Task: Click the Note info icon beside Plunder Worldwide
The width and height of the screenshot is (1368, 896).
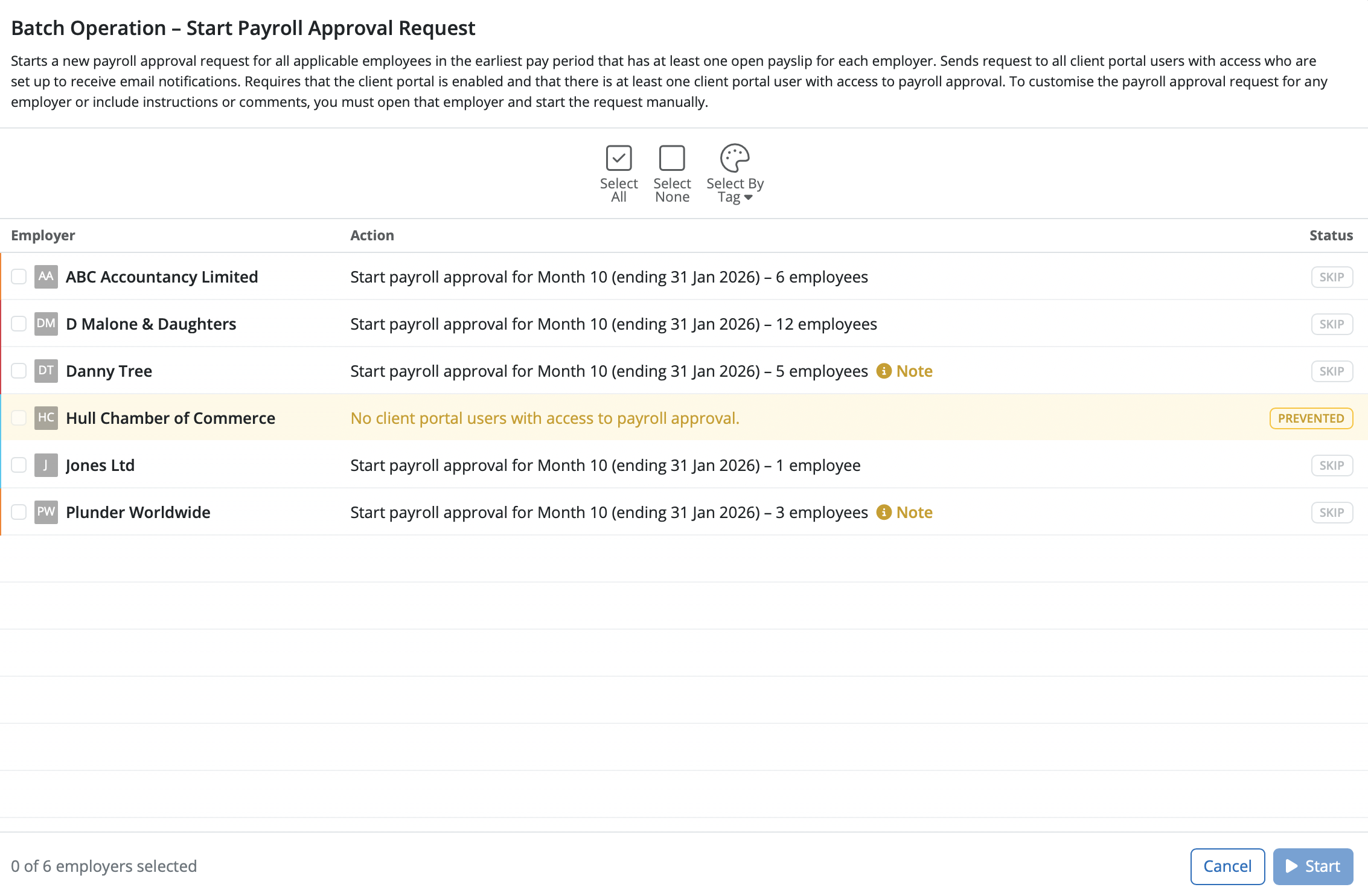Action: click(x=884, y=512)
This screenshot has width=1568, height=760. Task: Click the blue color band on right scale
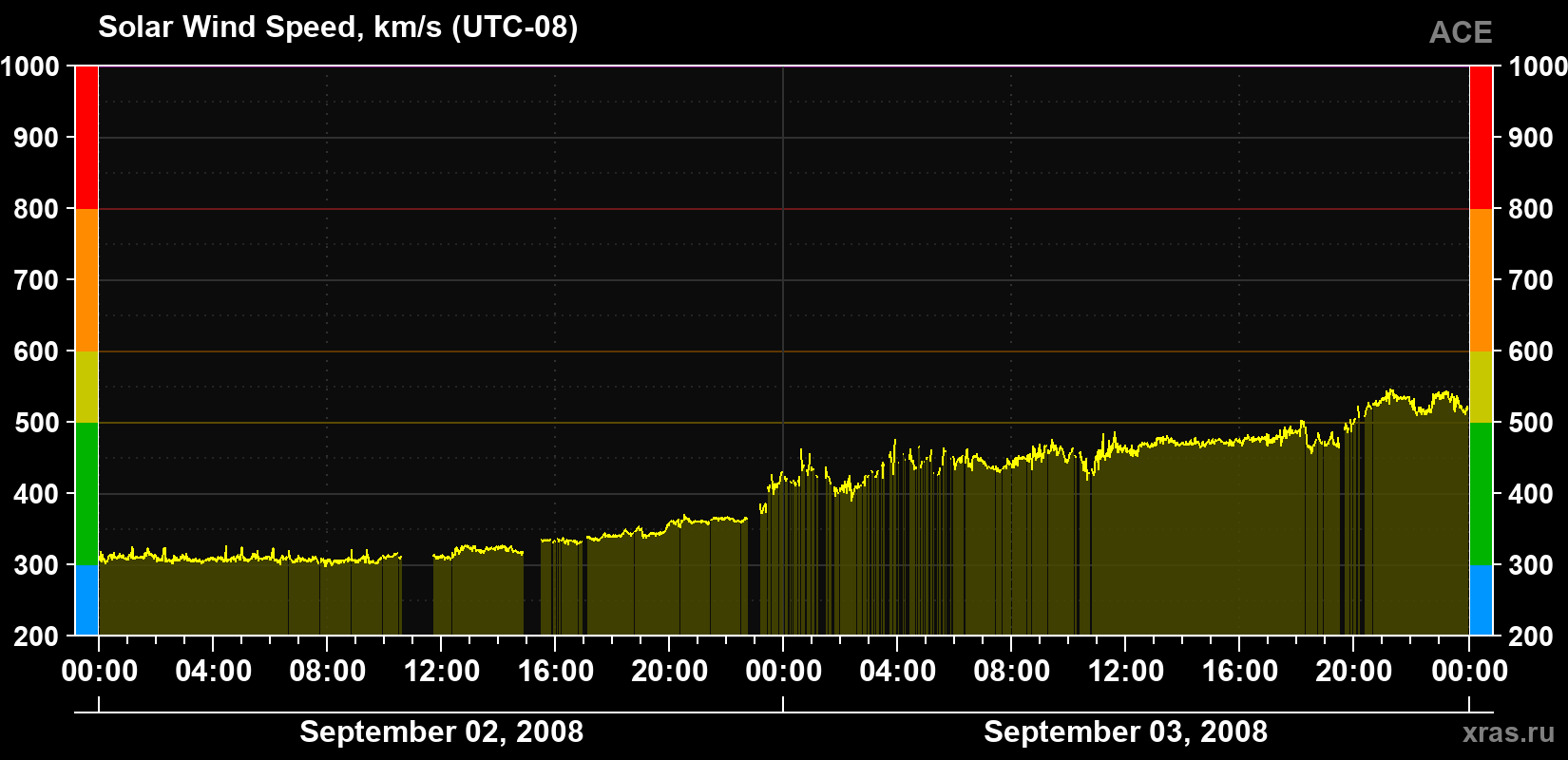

========

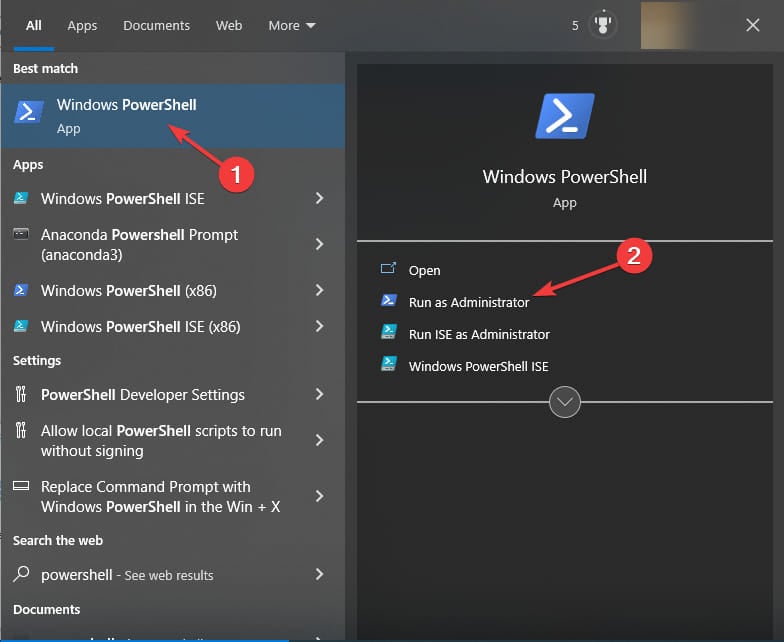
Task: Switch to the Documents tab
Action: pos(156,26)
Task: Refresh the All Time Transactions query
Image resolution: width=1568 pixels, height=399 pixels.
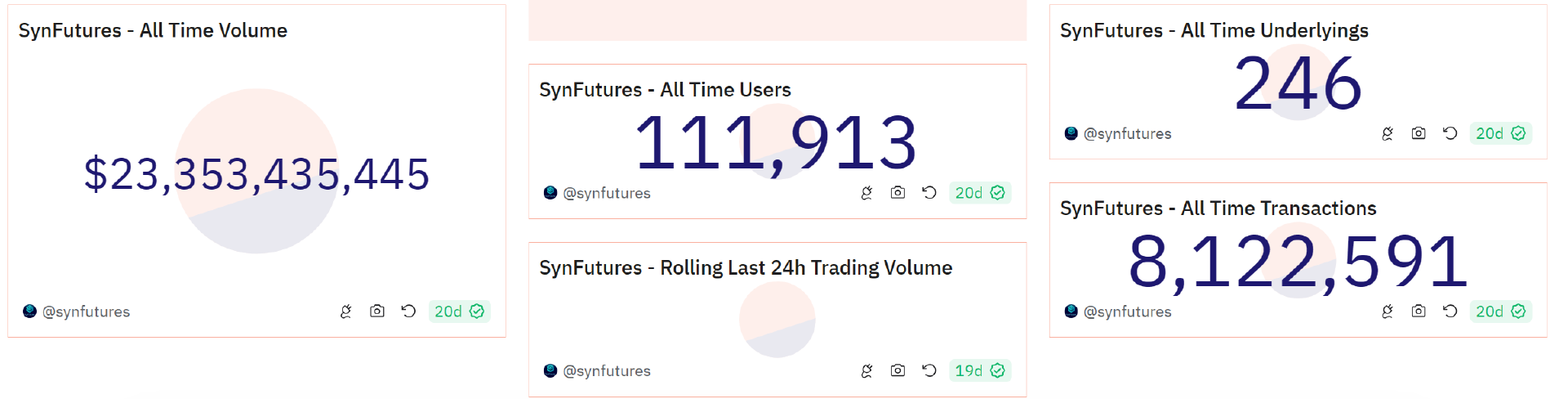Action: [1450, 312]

========

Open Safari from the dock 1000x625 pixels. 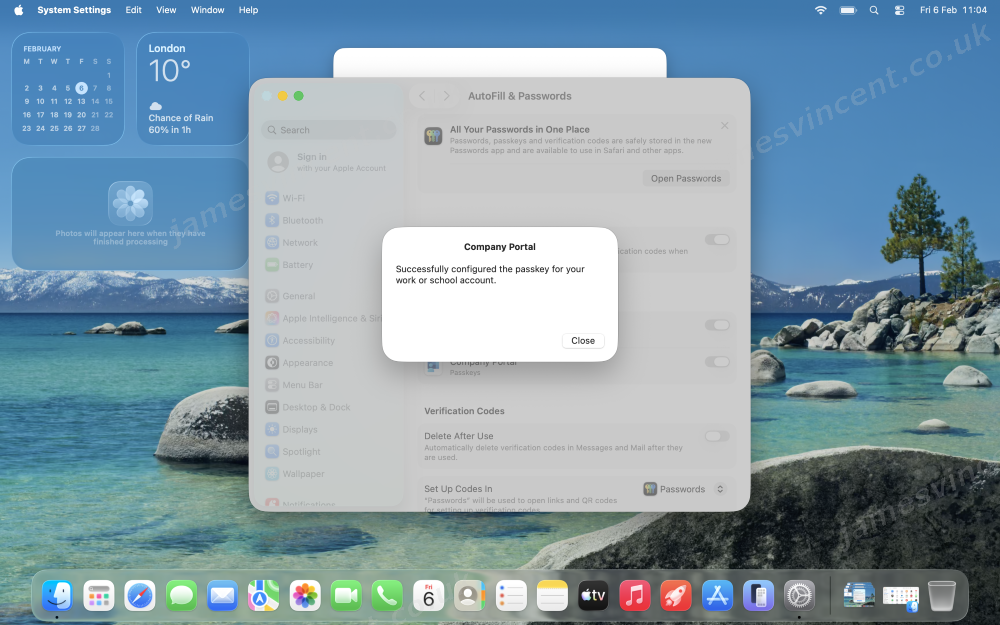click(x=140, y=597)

========

» **Do this**:
Take the lines from the one containing "Task: Refresh the All Time Transactions query" up to and including the one containing "Action: [1450, 312]", and write them out again with "query" swapped for "report". Leave out the pictures.

» **Task solution**:
Task: Refresh the All Time Transactions report
Image resolution: width=1568 pixels, height=399 pixels.
Action: [1450, 312]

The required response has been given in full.